Your answer should consist only of the lines from the line containing "How do I perform: Open the POST method" through the last line below, each repeated exactly.

=== Section Start ===

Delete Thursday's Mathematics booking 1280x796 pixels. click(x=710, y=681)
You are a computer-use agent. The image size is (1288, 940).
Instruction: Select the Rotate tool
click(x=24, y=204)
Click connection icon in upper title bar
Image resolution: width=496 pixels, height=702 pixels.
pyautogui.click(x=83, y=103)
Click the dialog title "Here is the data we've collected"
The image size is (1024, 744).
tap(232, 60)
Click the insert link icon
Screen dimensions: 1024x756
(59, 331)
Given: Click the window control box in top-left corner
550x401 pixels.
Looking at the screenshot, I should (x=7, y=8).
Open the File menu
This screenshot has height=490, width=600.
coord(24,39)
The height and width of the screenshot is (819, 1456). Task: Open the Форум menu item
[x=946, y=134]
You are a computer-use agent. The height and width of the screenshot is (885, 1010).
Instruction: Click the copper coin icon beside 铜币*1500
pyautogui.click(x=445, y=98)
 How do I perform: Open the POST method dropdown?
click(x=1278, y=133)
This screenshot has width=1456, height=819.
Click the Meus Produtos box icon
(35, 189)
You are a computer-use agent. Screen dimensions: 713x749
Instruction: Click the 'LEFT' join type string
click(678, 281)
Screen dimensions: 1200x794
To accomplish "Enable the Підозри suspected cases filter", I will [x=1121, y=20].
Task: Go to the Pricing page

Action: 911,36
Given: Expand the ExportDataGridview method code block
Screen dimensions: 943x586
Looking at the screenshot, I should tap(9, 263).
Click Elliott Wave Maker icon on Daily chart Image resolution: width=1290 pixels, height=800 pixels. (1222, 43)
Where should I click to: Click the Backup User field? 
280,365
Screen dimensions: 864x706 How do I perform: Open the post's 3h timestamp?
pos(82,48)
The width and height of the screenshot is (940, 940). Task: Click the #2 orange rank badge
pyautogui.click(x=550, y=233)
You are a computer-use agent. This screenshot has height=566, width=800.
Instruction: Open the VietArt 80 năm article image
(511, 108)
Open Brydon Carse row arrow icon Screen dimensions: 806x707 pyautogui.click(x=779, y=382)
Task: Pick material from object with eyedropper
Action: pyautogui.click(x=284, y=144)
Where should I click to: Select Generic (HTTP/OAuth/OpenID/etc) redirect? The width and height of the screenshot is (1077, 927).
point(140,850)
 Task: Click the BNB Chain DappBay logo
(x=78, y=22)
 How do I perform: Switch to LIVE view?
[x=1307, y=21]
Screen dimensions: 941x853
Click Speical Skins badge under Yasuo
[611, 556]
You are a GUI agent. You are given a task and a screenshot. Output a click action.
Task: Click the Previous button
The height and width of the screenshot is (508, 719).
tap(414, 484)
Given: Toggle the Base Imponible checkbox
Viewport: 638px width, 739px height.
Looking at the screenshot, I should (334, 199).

=== Section End ===

> RESULT OF THE EXERCISE:
 How do I perform: Open the POST method dropdown?
click(x=1278, y=133)
This screenshot has width=1456, height=819.
Click the Meus Produtos box icon
(35, 189)
You are a computer-use agent. Screen dimensions: 713x749
Instruction: Click the 'LEFT' join type string
click(678, 281)
Screen dimensions: 1200x794
To accomplish "Enable the Підозри suspected cases filter", I will [x=1121, y=20].
Task: Go to the Pricing page

Action: 911,36
Given: Expand the ExportDataGridview method code block
Screen dimensions: 943x586
Looking at the screenshot, I should tap(9, 263).
Click Elliott Wave Maker icon on Daily chart Image resolution: width=1290 pixels, height=800 pixels. (1222, 43)
Where should I click to: Click the Backup User field? 
280,365
Screen dimensions: 864x706 How do I perform: Open the post's 3h timestamp?
pos(82,48)
The width and height of the screenshot is (940, 940). Task: Click the #2 orange rank badge
pyautogui.click(x=550, y=233)
You are a computer-use agent. This screenshot has height=566, width=800.
Instruction: Open the VietArt 80 năm article image
(511, 108)
Open Brydon Carse row arrow icon Screen dimensions: 806x707 pyautogui.click(x=779, y=382)
Task: Pick material from object with eyedropper
Action: pyautogui.click(x=284, y=144)
Where should I click to: Select Generic (HTTP/OAuth/OpenID/etc) redirect? The width and height of the screenshot is (1077, 927).
point(140,850)
 Task: Click the BNB Chain DappBay logo
(x=78, y=22)
 How do I perform: Switch to LIVE view?
[x=1307, y=21]
Screen dimensions: 941x853
Click Speical Skins badge under Yasuo
[611, 556]
You are a GUI agent. You are given a task and a screenshot. Output a click action.
Task: Click the Previous button
The height and width of the screenshot is (508, 719).
tap(414, 484)
Given: Toggle the Base Imponible checkbox
Viewport: 638px width, 739px height.
Looking at the screenshot, I should (334, 199).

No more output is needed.